The fact that Australia has an elected second chamber – and one elected by a quasi-proportional system – means that the effects of AV are tempered. Small parties can and do win representation in the Australian Senate, and their representation there can act as an important check on the House of Representatives.

Nothing like this exists in the UK: the Lords is unelected. If introduction of AV in the UK for Commons elections had been incorporated in an overall reform to the political system, including democratic election of a second chamber to replace the Lords, perhaps on a proportional representation model, AV for the Commons would be a lot less controversial.

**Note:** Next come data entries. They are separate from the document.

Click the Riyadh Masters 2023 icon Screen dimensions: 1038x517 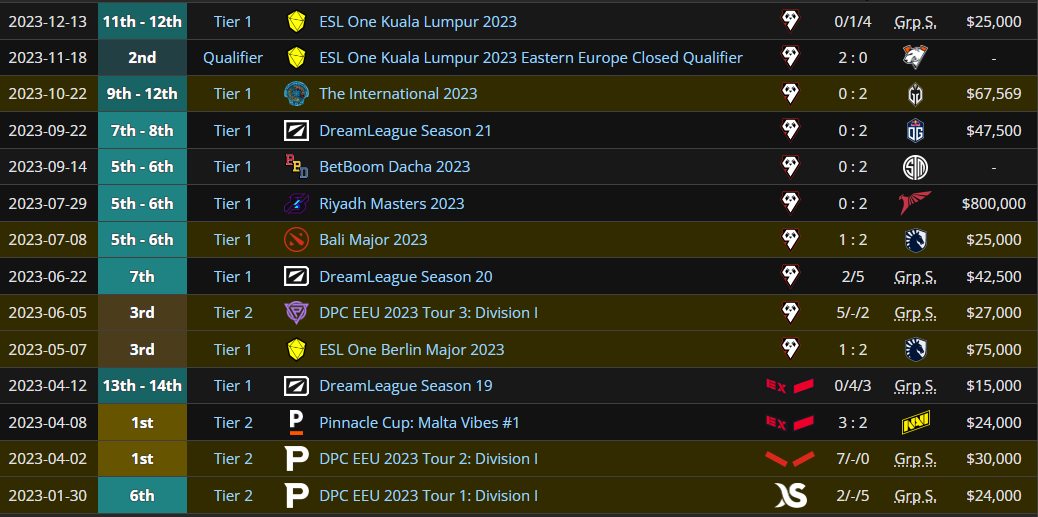[x=296, y=204]
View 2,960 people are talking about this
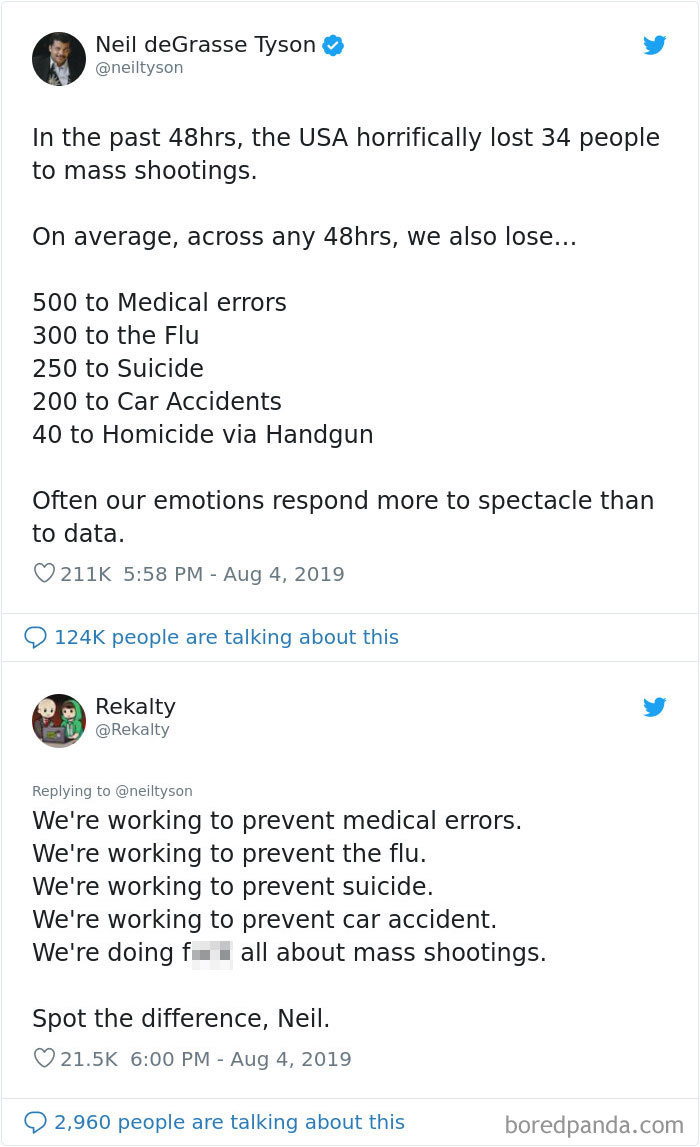 229,1122
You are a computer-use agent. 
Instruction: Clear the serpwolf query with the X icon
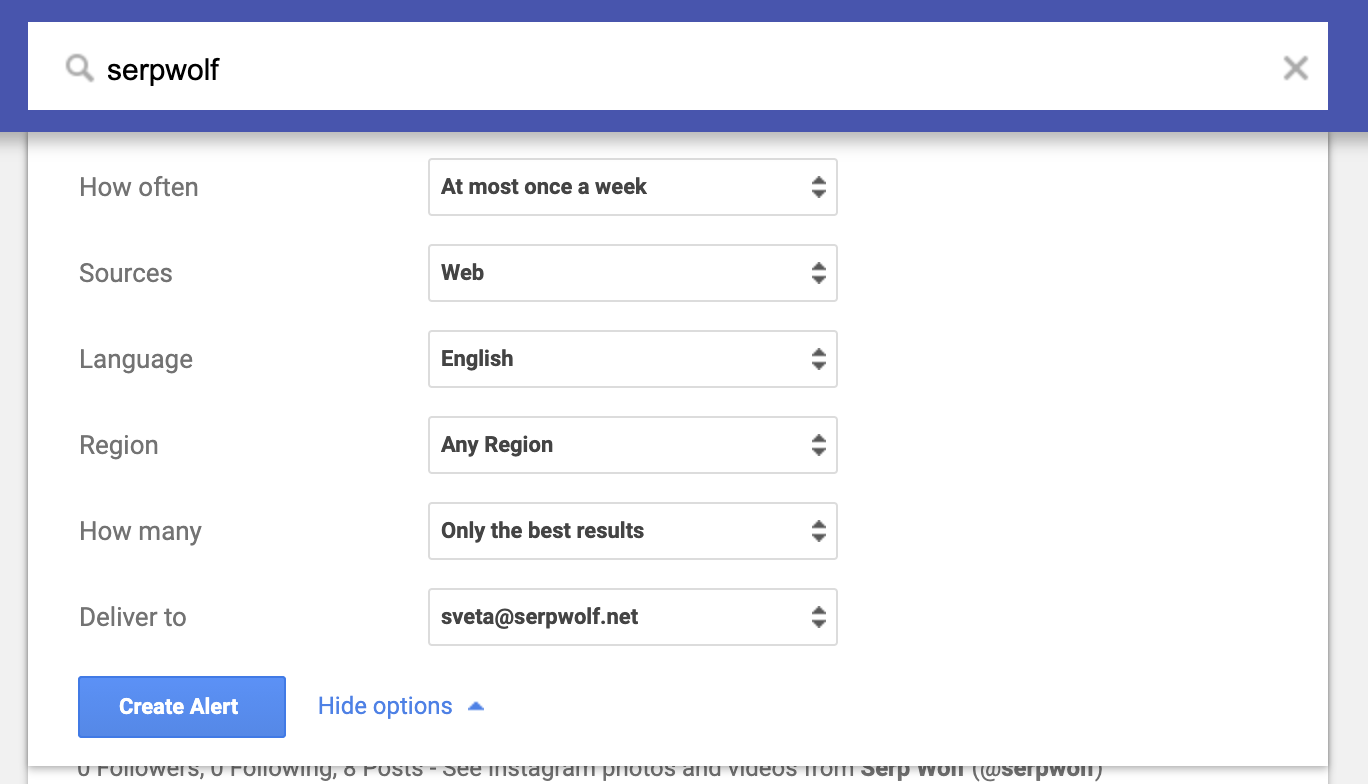pyautogui.click(x=1295, y=68)
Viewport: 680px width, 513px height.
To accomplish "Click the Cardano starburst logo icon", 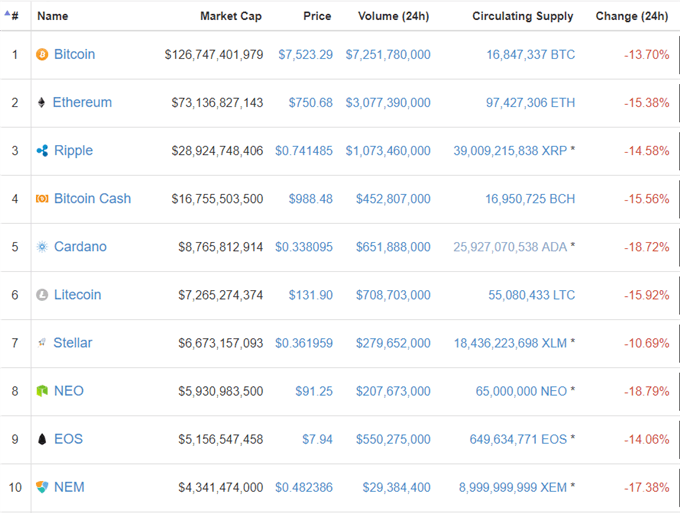I will click(x=42, y=247).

But that isn’t the deal: the plebiscite on 5 May is about AV for the Commons only, and Lords reform is a distant prospect that might as well not exist.

Compulsion
Otherwise, the differences between the UK government's AV proposals and the existing system in Australia are down to the rules about compulsory voting – but we won’t actually know what they would mean in pratice unless the UK votes “yes” on 5 May.
  • There is a slim possibility that, in the absence of compulsory voting, voters could be put off voting in the proposed UK AV system by the perceived complexity of AV. Compulsion was introduced in Australia because of the low turnout in its second AV general election. No one knows whether British voters would abstain as enthusiastically.
  • It’s quite likely that quite a lot of voters in the proposed UK AV system would not choose to list every candidate in order of preference. (I know I’d never put a number next to the names of candidates for the BNP or religious parties, for example, and only in exceptional circumstances would I not leave the spaces blank next to the names of the Tory and the Lib Dem.) Again, no one has a clue how widespread such practices would be or what would be their effects.

Summary
AV was introduced in Australia as a cynical conservative political fix to do over the Australian Labor Party as a national political force. It has nevertheless developed into a system that delivers, for the most part, an alternating two-party system of federal government very similar to those normal under first past the post systems. It cannot be described as a system of proportional repreresentation. Only the Labor Party and conservative coalitions have won lower-house seats in most general elections, and only Labor and conservative coalitions have ever formed governments. But the upper house of parliament, the Senate, provides a crucial check on lower-house elections – and unlke in the UK, it is elected.

Thursday 17 February 2011

A VERY BAD START

Paul Anderson, Tribune column, 18 February 2011

Something tells me that the campaign in the run-up to the referendum on the voting system on 5 May is going to be rather less than riveting.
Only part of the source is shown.